— START —

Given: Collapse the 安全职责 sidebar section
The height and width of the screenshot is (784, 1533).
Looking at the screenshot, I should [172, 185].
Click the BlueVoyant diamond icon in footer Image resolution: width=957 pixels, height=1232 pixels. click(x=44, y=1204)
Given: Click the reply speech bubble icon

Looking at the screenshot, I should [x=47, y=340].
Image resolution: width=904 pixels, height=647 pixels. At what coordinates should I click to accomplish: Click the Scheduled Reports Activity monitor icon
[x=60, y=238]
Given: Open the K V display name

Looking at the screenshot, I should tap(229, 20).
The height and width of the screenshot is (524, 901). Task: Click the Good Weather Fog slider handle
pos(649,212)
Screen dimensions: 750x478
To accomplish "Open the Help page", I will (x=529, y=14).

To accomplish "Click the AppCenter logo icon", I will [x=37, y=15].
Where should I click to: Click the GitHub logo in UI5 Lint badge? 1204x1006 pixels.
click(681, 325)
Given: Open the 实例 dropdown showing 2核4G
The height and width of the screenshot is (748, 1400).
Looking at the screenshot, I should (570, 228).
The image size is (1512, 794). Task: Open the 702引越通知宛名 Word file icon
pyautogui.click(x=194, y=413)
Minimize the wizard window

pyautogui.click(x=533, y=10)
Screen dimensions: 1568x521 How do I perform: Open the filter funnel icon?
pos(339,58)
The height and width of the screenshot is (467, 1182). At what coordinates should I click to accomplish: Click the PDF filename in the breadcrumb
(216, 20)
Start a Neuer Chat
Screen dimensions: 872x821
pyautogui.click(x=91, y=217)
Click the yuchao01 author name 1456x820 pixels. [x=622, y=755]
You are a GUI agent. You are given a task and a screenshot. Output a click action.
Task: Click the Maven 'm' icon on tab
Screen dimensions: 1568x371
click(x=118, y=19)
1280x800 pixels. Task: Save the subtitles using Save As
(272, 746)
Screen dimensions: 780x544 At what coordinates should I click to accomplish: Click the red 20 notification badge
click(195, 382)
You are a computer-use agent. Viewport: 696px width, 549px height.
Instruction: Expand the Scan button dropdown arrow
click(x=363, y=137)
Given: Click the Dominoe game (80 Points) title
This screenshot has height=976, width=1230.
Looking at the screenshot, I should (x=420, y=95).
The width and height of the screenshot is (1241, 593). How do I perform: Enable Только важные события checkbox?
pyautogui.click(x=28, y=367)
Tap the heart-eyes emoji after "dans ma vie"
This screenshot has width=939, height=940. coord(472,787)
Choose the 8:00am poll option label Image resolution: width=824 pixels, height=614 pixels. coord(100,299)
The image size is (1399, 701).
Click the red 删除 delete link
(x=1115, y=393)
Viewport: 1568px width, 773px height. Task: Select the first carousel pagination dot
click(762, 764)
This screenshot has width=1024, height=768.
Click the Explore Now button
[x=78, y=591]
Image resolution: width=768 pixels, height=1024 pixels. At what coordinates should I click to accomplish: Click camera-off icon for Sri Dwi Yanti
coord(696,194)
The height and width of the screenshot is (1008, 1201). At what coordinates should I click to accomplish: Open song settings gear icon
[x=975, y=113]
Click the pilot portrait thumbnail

— END —

• INSTRUCTION:
Write out the entries exactly, beginning at the line that contains "The height and width of the screenshot is (467, 1182)." and stopping after the line that contains "Looking at the screenshot, I should (x=420, y=95).".

• RESPONSE TO THE TASK:
The height and width of the screenshot is (467, 1182). At what coordinates should I click to accomplish: Click the PDF filename in the breadcrumb
(216, 20)
Start a Neuer Chat
Screen dimensions: 872x821
pyautogui.click(x=91, y=217)
Click the yuchao01 author name 1456x820 pixels. [x=622, y=755]
You are a GUI agent. You are given a task and a screenshot. Output a click action.
Task: Click the Maven 'm' icon on tab
Screen dimensions: 1568x371
click(x=118, y=19)
1280x800 pixels. Task: Save the subtitles using Save As
(272, 746)
Screen dimensions: 780x544 At what coordinates should I click to accomplish: Click the red 20 notification badge
click(195, 382)
You are a computer-use agent. Viewport: 696px width, 549px height.
Instruction: Expand the Scan button dropdown arrow
click(x=363, y=137)
Given: Click the Dominoe game (80 Points) title
This screenshot has height=976, width=1230.
Looking at the screenshot, I should (x=420, y=95).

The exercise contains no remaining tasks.